Exercise details
Quote the listing below in full and exactly as written, but omit every picture.

Given records
○ ○ ○ ○

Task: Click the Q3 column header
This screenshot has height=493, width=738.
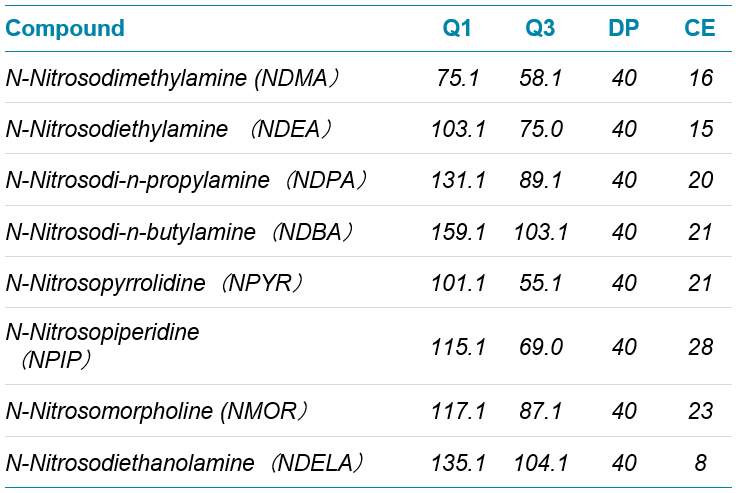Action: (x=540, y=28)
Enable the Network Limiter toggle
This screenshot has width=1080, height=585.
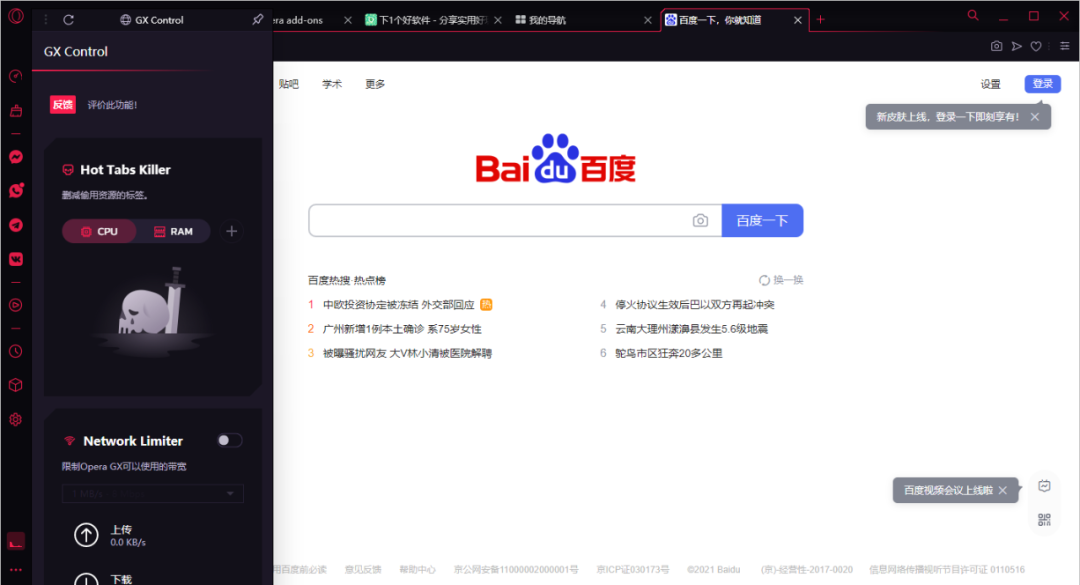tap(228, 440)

○ ○ ○ ○

Output for this task
Task: Click the Q3 column header
This screenshot has height=493, width=738.
Action: (x=540, y=28)
Enable the Network Limiter toggle
This screenshot has width=1080, height=585.
tap(228, 440)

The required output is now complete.